Checking Trustworthiness of Probabilistic Computations in a Typed Natural Deduction System
Fabio Aurelio D'Asaro, Francesco Genco, Giuseppe Primiero
TL;DR
This paper introduces TPTND, a probabilistic typed natural deduction system designed to reason about the trustworthiness of probabilistic computations. It provides a computational semantics and a rich set of rules (including Bayesian updating and a Trust Fragment) to derive theoretical and observed probabilities, frequencies, and their relationships. The framework yields metatheoretical safety results ensuring that trust is preserved under derivations and reductions, while also enabling explicit handling of unknown distributions and dependencies.
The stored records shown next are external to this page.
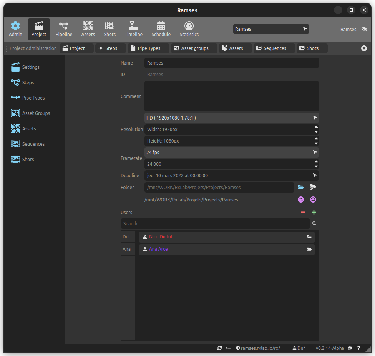The image size is (375, 356).
Task: Open Nico Duduf's user folder icon
Action: pos(309,237)
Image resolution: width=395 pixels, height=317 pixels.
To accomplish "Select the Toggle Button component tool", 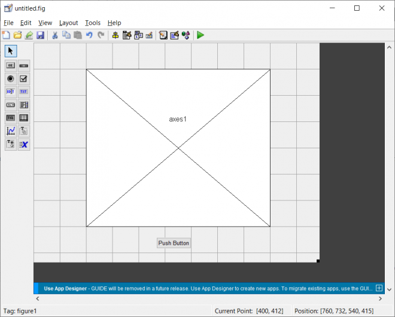I will pyautogui.click(x=11, y=118).
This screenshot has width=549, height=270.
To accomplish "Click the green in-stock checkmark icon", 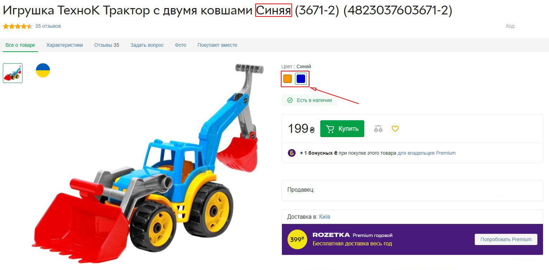I will 290,100.
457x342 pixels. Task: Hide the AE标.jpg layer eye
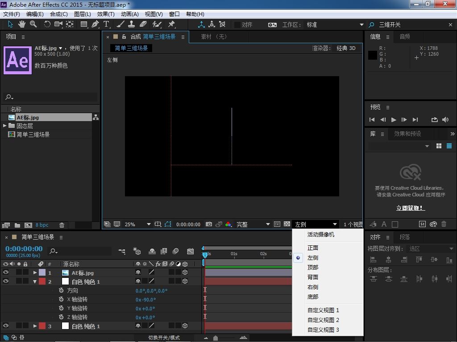pyautogui.click(x=6, y=273)
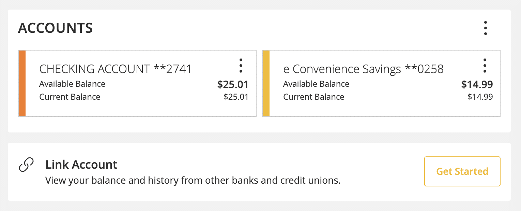Select the $25.01 available balance amount
This screenshot has height=211, width=521.
point(233,84)
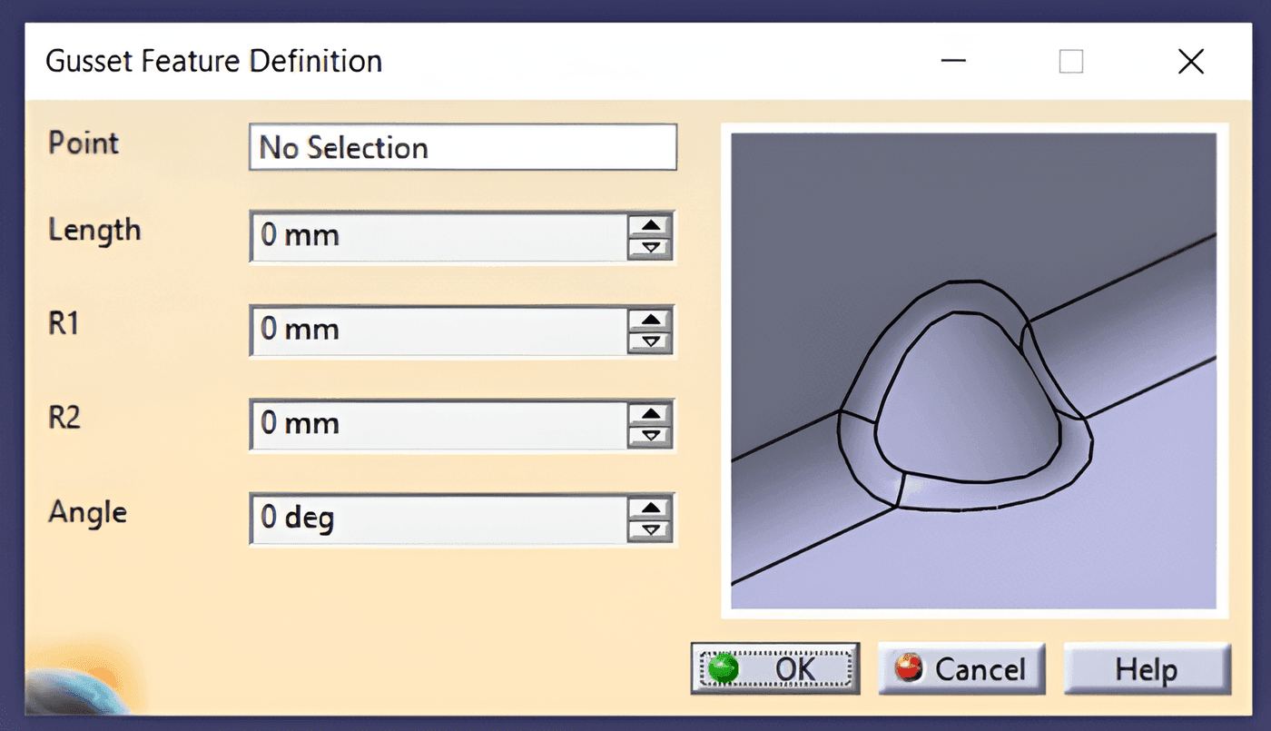Viewport: 1271px width, 731px height.
Task: Close the Gusset Feature Definition dialog
Action: [x=1190, y=62]
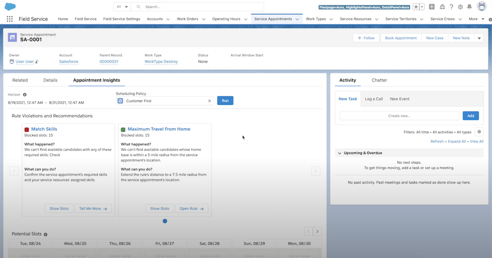Click the carousel page indicator dot

tap(165, 221)
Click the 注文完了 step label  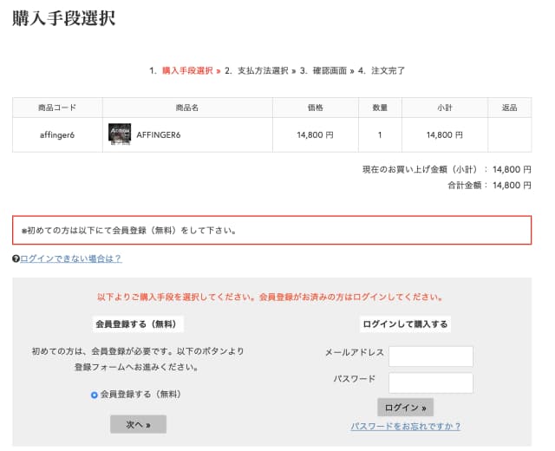[x=388, y=71]
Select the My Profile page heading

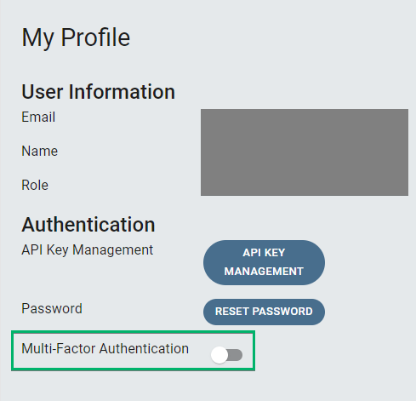[76, 37]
The approach aims to support automated reasoning about trustworthy AI components by making trust criteria explicit, checkable, and extensible to bias and imprecise probabilities with potential Coq verification. It offers a principled path toward formal certification of probabilistic outputs in AI systems through a rigorous, type-theoretic foundation.
Abstract
In this paper we present the probabilistic typed natural deduction calculus TPTND, designed to reason about and derive trustworthiness properties of probabilistic computational processes, like those underlying current AI applications. Derivability in TPTND is interpreted as the process of extracting $n$ samples of possibly complex outputs with a certain frequency from a given categorical distribution. We formalize trust for such outputs as a form of hypothesis testing on the distance between such frequency and the intended probability. The main advantage of the calculus is to render such notion of trustworthiness checkable. We present a computational semantics for the terms over which we reason and then the semantics of TPTND, where logical operators as well as a Trust operator are defined through introduction and elimination rules. We illustrate structural and metatheoretical properties, with particular focus on the ability to establish under which term evolutions and logical rules applications the notion of trustworhtiness can be preserved.